Saved data entries
★ ★ ★ ★
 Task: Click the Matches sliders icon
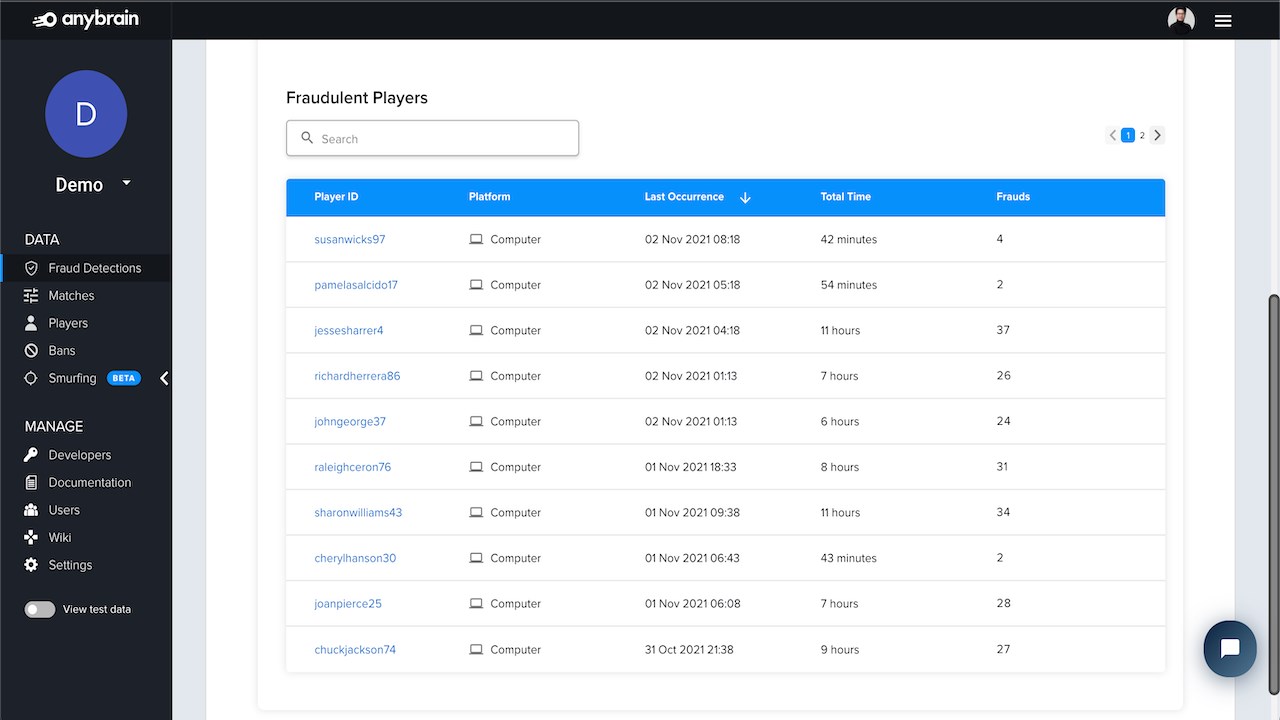(x=31, y=296)
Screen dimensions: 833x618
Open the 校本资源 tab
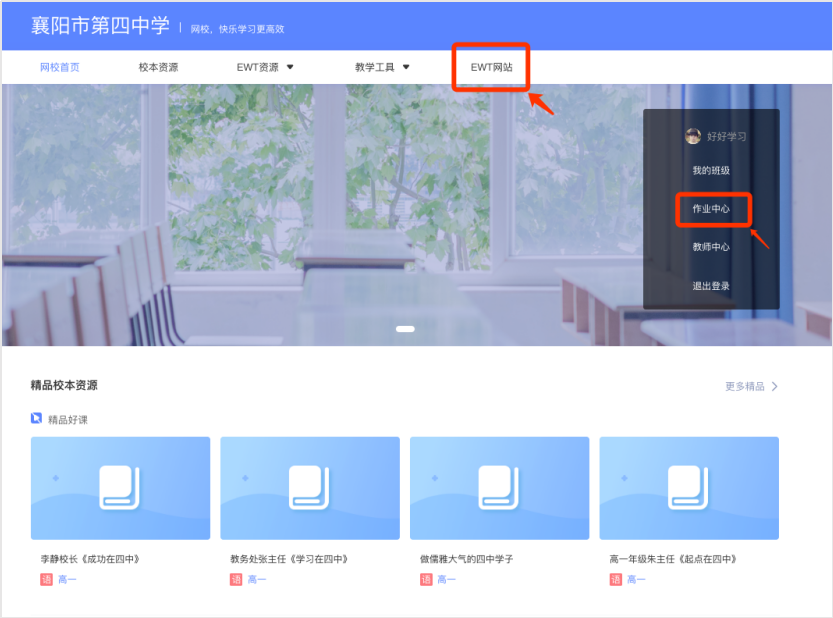pyautogui.click(x=158, y=67)
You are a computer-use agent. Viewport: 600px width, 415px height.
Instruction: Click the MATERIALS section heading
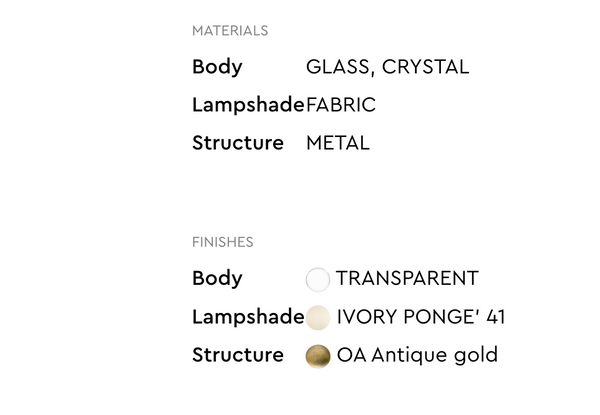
★ ★ ★ ★
» **Task statement**
Copy exactly, leaving out pictures, the lines from the line containing "Screen dimensions: 833x618" through the last line of the records.

» **Result of this task**
Screen dimensions: 833x618
Open the 校本资源 tab
pyautogui.click(x=158, y=67)
You are a computer-use agent. Viewport: 600px width, 415px height.
Instruction: Click the MATERIALS section heading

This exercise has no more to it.